Dear Mr. Market:
Nobody likes traffic but it’s without question a part of our daily lives. Being stuck behind a long line of cars and seeing nothing but red taillights is even more aggravating when you are short on time and need to be somewhere soon. Many of us try to do whatever we can to avoid traffic; whether it be leaving earlier, taking side streets, carpooling, or relying on tools like GPS apps that show us the best routes to take. What does this have to do with investing? Everything…
If you haven’t yet learned or heard why the freeway is perhaps the most important analogy for the success of your portfolio…you need to commit this article to memory. Your local freeway can teach you why 90% of your portfolio’s performance is dependent on what lanes you choose to drive in and only 10% on how fast your car is.
Take for example, Interstate 405 in Los Angeles…which happens to be the busiest stretch of highway there is in the nation. Let’s say you need to get from Long Beach to LA in what normally takes about 30 minutes. You hop in your car and hit the fast lane and seem to be making great time averaging 65 mph. No sooner than about 10 minutes into your drive your lane comes to a screeching halt. After about almost a mile of grinding away at five mph you decide to switch into the lane to your right which is now flowing much faster. Almost within seconds of doing this, the lane you were just in passes you by! Your 30 minute trip to LA will now take you at least an hour and possibly more at this pace.

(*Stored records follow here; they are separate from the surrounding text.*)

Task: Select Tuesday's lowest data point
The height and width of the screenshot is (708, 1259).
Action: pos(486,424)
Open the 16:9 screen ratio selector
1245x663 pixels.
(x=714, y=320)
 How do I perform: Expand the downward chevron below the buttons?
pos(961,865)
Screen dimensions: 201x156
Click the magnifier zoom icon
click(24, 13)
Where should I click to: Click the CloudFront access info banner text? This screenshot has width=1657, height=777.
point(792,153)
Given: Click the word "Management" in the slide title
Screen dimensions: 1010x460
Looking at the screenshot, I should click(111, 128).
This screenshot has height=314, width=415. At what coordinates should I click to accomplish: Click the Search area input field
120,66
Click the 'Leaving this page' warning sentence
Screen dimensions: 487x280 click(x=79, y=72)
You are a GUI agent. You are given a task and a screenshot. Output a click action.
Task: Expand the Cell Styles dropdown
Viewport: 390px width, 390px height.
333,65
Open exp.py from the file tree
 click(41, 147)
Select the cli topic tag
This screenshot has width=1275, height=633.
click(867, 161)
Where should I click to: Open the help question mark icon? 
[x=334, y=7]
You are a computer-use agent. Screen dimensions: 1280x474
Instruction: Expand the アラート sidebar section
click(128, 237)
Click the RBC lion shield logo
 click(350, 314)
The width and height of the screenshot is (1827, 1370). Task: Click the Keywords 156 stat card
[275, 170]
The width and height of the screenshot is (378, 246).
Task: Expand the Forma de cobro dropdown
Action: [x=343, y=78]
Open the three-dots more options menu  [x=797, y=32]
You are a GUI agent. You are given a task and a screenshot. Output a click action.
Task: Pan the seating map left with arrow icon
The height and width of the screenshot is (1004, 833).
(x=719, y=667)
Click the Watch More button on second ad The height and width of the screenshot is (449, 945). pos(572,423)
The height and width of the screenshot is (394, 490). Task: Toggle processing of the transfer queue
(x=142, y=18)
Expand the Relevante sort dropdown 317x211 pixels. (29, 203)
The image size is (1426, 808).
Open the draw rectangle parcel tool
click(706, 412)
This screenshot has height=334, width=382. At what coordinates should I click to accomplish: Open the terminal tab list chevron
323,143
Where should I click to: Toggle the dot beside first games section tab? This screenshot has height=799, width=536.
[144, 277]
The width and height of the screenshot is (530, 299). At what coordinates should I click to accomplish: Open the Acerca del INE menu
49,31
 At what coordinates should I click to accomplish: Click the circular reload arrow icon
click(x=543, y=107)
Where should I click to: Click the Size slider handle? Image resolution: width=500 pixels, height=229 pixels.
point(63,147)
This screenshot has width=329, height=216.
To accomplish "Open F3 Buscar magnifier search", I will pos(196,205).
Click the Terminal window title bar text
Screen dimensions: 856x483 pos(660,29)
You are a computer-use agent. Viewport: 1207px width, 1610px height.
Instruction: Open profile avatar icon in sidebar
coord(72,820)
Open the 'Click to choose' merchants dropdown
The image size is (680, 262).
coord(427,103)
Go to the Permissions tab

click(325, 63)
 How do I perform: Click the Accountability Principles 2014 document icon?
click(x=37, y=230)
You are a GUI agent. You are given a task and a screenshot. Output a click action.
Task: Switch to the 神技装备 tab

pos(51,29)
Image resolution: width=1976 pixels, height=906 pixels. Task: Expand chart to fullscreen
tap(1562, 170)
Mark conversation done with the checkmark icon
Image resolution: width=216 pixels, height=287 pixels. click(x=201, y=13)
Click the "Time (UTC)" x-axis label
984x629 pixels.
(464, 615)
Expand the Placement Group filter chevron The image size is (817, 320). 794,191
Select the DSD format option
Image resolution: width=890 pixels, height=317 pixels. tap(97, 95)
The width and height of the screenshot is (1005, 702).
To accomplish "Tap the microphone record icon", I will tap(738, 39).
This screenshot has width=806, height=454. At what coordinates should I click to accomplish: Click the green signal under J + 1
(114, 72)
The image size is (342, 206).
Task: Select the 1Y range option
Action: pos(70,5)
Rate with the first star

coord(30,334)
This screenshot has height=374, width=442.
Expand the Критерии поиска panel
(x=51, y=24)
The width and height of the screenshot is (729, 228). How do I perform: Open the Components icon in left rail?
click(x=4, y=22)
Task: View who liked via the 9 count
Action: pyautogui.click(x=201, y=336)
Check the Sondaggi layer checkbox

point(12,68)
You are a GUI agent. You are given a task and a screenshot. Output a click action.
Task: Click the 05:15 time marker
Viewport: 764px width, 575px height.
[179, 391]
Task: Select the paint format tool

This simple but nightmarish traffic scenario happens daily to over 400,000 drivers along the 405 but it also absolutely ruins millions of portfolio every year! Pretend each lane of the freeway represents an asset class. (ex: Large Caps, Small Caps, International, and Bonds) On any given year one “lane” (or asset class) will lead the markets but the likelihood of it doing so the next is rare and if you look at historical returns there is no discernible pattern. CLICK HERE to review how asset classes have performed each year from 1994 to 2013:
One of the better examples of this is Emerging Markets in the early 2000’s.
The BRIC’s (Brazil, Russia, India, and China) were all the rage from 2003 until 2007. Hardly any investors had the courage to step in until late 2007 because they were still licking their wounds from the “dot com” crash. Many people hid in cash or gravitated to Bonds which turned in a +10.26% year in 2002.